• **Supplied information**
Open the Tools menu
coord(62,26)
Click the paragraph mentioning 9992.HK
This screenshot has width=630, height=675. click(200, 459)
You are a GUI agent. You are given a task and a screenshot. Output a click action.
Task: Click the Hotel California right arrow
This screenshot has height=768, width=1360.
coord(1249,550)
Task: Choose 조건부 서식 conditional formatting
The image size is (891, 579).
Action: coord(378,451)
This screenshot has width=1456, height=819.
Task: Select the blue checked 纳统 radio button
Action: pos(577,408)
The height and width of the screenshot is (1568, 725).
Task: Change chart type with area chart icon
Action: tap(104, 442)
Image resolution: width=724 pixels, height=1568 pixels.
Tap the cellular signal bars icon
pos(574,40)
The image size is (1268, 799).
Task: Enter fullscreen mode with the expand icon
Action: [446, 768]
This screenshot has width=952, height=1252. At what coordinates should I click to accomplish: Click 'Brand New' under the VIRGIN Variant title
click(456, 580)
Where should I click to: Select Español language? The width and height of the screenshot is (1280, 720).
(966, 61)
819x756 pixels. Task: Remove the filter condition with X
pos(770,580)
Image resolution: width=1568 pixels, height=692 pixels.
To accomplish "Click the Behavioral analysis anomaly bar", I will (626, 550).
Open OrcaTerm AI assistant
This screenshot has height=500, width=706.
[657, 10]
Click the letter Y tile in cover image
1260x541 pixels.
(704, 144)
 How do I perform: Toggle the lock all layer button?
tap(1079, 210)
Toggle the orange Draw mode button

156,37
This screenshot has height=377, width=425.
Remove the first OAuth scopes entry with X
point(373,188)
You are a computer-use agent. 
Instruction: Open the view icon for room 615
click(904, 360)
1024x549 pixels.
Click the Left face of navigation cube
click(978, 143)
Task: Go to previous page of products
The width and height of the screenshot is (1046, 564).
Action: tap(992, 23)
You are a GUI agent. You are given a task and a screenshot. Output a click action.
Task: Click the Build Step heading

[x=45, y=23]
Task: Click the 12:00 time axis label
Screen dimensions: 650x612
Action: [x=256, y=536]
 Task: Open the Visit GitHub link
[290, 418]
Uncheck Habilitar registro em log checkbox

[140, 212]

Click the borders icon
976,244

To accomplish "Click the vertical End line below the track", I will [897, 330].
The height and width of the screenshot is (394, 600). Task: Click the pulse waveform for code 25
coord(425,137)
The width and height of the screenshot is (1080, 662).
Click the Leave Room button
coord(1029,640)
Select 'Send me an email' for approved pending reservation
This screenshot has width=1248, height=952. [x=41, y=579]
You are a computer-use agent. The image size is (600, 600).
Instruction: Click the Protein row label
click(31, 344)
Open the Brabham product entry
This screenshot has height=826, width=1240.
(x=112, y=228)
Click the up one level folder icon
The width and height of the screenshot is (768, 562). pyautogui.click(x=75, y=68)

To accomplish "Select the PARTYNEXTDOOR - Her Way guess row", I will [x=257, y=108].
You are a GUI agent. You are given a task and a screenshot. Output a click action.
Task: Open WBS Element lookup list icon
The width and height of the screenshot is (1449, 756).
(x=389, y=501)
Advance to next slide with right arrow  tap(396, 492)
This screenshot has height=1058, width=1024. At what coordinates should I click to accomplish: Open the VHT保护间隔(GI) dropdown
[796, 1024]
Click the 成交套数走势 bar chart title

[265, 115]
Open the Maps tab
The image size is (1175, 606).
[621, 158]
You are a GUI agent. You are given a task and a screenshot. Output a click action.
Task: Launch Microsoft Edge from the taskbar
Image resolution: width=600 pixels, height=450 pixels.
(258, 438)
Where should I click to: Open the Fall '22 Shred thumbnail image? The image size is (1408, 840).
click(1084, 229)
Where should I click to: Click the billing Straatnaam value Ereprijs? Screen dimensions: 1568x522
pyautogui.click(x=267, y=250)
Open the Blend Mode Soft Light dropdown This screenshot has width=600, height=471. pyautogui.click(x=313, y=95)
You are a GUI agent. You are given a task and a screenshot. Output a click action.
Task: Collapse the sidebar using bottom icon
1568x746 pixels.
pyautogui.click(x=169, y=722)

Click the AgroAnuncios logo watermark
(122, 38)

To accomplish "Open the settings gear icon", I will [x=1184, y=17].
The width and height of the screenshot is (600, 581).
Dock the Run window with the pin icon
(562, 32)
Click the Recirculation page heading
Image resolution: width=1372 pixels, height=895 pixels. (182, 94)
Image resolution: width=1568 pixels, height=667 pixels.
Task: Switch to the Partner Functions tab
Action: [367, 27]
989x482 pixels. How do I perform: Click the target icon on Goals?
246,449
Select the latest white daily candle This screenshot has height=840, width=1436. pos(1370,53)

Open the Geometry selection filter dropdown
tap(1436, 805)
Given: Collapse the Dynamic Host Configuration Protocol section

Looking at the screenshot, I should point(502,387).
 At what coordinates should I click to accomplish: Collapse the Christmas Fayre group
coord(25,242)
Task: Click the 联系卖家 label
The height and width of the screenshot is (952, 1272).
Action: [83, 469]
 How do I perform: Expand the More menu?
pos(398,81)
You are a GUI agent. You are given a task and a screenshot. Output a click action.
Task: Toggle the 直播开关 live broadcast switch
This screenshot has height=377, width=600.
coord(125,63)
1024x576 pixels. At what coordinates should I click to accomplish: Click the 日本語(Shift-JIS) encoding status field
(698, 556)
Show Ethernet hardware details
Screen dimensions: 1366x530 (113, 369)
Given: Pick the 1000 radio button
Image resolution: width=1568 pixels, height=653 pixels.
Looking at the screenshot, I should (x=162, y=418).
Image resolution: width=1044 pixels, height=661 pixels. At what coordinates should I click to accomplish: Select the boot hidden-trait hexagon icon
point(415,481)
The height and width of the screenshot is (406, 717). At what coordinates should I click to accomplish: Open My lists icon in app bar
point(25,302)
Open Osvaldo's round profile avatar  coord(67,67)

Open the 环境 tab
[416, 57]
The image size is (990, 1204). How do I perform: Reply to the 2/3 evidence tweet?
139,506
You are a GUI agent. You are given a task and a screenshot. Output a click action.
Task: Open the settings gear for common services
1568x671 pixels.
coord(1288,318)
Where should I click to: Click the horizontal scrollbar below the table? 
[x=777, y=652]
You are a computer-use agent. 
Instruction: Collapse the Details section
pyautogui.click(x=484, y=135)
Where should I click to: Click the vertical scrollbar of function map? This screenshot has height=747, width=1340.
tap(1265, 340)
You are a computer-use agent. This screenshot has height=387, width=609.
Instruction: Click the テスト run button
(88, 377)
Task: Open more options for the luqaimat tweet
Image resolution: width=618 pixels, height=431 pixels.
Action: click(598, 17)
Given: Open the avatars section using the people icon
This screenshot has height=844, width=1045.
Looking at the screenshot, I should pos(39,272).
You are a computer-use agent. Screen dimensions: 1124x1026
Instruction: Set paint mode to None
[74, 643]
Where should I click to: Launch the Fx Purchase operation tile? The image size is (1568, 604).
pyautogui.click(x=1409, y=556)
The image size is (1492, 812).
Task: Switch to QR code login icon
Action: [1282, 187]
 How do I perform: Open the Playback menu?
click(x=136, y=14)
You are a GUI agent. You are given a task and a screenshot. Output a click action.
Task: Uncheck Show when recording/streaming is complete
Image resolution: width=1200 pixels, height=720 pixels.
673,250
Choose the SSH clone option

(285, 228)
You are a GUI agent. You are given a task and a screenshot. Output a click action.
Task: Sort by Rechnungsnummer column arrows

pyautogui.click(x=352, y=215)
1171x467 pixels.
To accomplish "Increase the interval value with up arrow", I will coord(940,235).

• **Description of the task**
The expected response is every record, reproduced word for word.

• **Reply**
Open the Tools menu
coord(62,26)
Click the paragraph mentioning 9992.HK
This screenshot has width=630, height=675. click(200, 459)
You are a GUI agent. You are given a task and a screenshot. Output a click action.
Task: Click the Hotel California right arrow
This screenshot has height=768, width=1360.
coord(1249,550)
Task: Choose 조건부 서식 conditional formatting
The image size is (891, 579).
Action: coord(378,451)
This screenshot has width=1456, height=819.
Task: Select the blue checked 纳统 radio button
Action: pos(577,408)
The height and width of the screenshot is (1568, 725).
Task: Change chart type with area chart icon
Action: tap(104, 442)
Image resolution: width=724 pixels, height=1568 pixels.
Tap the cellular signal bars icon
pos(574,40)
The image size is (1268, 799).
Task: Enter fullscreen mode with the expand icon
Action: [446, 768]
This screenshot has width=952, height=1252. At what coordinates should I click to accomplish: Click 'Brand New' under the VIRGIN Variant title
click(456, 580)
Where should I click to: Select Español language? The width and height of the screenshot is (1280, 720).
(966, 61)
819x756 pixels. Task: Remove the filter condition with X
pos(770,580)
Image resolution: width=1568 pixels, height=692 pixels.
To accomplish "Click the Behavioral analysis anomaly bar", I will (626, 550).
Open OrcaTerm AI assistant
This screenshot has height=500, width=706.
[657, 10]
Click the letter Y tile in cover image
1260x541 pixels.
(704, 144)
 How do I perform: Toggle the lock all layer button?
tap(1079, 210)
Toggle the orange Draw mode button

156,37
This screenshot has height=377, width=425.
Remove the first OAuth scopes entry with X
point(373,188)
You are a computer-use agent. 
Instruction: Open the view icon for room 615
click(904, 360)
1024x549 pixels.
Click the Left face of navigation cube
click(978, 143)
Task: Go to previous page of products
The width and height of the screenshot is (1046, 564).
Action: tap(992, 23)
You are a GUI agent. You are given a task and a screenshot. Output a click action.
Task: Click the Build Step heading

[x=45, y=23]
Task: Click the 12:00 time axis label
Screen dimensions: 650x612
Action: [x=256, y=536]
 Task: Open the Visit GitHub link
[290, 418]
Uncheck Habilitar registro em log checkbox

[140, 212]

Click the borders icon
976,244

To accomplish "Click the vertical End line below the track", I will [897, 330].
The height and width of the screenshot is (394, 600). Task: Click the pulse waveform for code 25
coord(425,137)
The width and height of the screenshot is (1080, 662).
Click the Leave Room button
coord(1029,640)
Select 'Send me an email' for approved pending reservation
This screenshot has width=1248, height=952. [x=41, y=579]
You are a computer-use agent. The image size is (600, 600).
Instruction: Click the Protein row label
click(31, 344)
Open the Brabham product entry
This screenshot has height=826, width=1240.
(x=112, y=228)
Click the up one level folder icon
The width and height of the screenshot is (768, 562). pyautogui.click(x=75, y=68)

To accomplish "Select the PARTYNEXTDOOR - Her Way guess row", I will [x=257, y=108].
You are a GUI agent. You are given a task and a screenshot. Output a click action.
Task: Open WBS Element lookup list icon
The width and height of the screenshot is (1449, 756).
(x=389, y=501)
Advance to next slide with right arrow  tap(396, 492)
This screenshot has height=1058, width=1024. At what coordinates should I click to accomplish: Open the VHT保护间隔(GI) dropdown
[796, 1024]
Click the 成交套数走势 bar chart title

[265, 115]
Open the Maps tab
The image size is (1175, 606).
[621, 158]
You are a GUI agent. You are given a task and a screenshot. Output a click action.
Task: Launch Microsoft Edge from the taskbar
Image resolution: width=600 pixels, height=450 pixels.
(258, 438)
Where should I click to: Open the Fall '22 Shred thumbnail image? The image size is (1408, 840).
click(1084, 229)
Where should I click to: Click the billing Straatnaam value Ereprijs? Screen dimensions: 1568x522
pyautogui.click(x=267, y=250)
Open the Blend Mode Soft Light dropdown This screenshot has width=600, height=471. pyautogui.click(x=313, y=95)
You are a GUI agent. You are given a task and a screenshot. Output a click action.
Task: Collapse the sidebar using bottom icon
1568x746 pixels.
pyautogui.click(x=169, y=722)

Click the AgroAnuncios logo watermark
(122, 38)

To accomplish "Open the settings gear icon", I will [x=1184, y=17].
The width and height of the screenshot is (600, 581).
Dock the Run window with the pin icon
(562, 32)
Click the Recirculation page heading
Image resolution: width=1372 pixels, height=895 pixels. (182, 94)
Image resolution: width=1568 pixels, height=667 pixels.
Task: Switch to the Partner Functions tab
Action: [367, 27]
989x482 pixels. How do I perform: Click the target icon on Goals?
246,449
Select the latest white daily candle This screenshot has height=840, width=1436. pos(1370,53)

Open the Geometry selection filter dropdown
tap(1436, 805)
Given: Collapse the Dynamic Host Configuration Protocol section

Looking at the screenshot, I should point(502,387).
 At what coordinates should I click to accomplish: Collapse the Christmas Fayre group
coord(25,242)
Task: Click the 联系卖家 label
The height and width of the screenshot is (952, 1272).
Action: [83, 469]
 How do I perform: Expand the More menu?
pos(398,81)
You are a GUI agent. You are given a task and a screenshot. Output a click action.
Task: Toggle the 直播开关 live broadcast switch
This screenshot has height=377, width=600.
coord(125,63)
1024x576 pixels. At what coordinates should I click to accomplish: Click the 日本語(Shift-JIS) encoding status field
(698, 556)
Show Ethernet hardware details
Screen dimensions: 1366x530 (113, 369)
Given: Pick the 1000 radio button
Image resolution: width=1568 pixels, height=653 pixels.
Looking at the screenshot, I should (x=162, y=418).
Image resolution: width=1044 pixels, height=661 pixels. At what coordinates should I click to accomplish: Select the boot hidden-trait hexagon icon
point(415,481)
The height and width of the screenshot is (406, 717). At what coordinates should I click to accomplish: Open My lists icon in app bar
point(25,302)
Open Osvaldo's round profile avatar  coord(67,67)

Open the 环境 tab
[416, 57]
The image size is (990, 1204). How do I perform: Reply to the 2/3 evidence tweet?
139,506
You are a GUI agent. You are given a task and a screenshot. Output a click action.
Task: Open the settings gear for common services
1568x671 pixels.
coord(1288,318)
Where should I click to: Click the horizontal scrollbar below the table? 
[x=777, y=652]
You are a computer-use agent. 
Instruction: Collapse the Details section
pyautogui.click(x=484, y=135)
Where should I click to: Click the vertical scrollbar of function map? This screenshot has height=747, width=1340.
tap(1265, 340)
You are a computer-use agent. This screenshot has height=387, width=609.
Instruction: Click the テスト run button
(88, 377)
Task: Open more options for the luqaimat tweet
Image resolution: width=618 pixels, height=431 pixels.
Action: click(598, 17)
Given: Open the avatars section using the people icon
This screenshot has height=844, width=1045.
Looking at the screenshot, I should pos(39,272).
You are a computer-use agent. Screen dimensions: 1124x1026
Instruction: Set paint mode to None
[74, 643]
Where should I click to: Launch the Fx Purchase operation tile? The image size is (1568, 604).
pyautogui.click(x=1409, y=556)
The image size is (1492, 812).
Task: Switch to QR code login icon
Action: [1282, 187]
 How do I perform: Open the Playback menu?
click(x=136, y=14)
You are a GUI agent. You are given a task and a screenshot. Output a click action.
Task: Uncheck Show when recording/streaming is complete
Image resolution: width=1200 pixels, height=720 pixels.
673,250
Choose the SSH clone option

(285, 228)
You are a GUI agent. You are given a task and a screenshot. Output a click action.
Task: Sort by Rechnungsnummer column arrows

pyautogui.click(x=352, y=215)
1171x467 pixels.
To accomplish "Increase the interval value with up arrow", I will coord(940,235).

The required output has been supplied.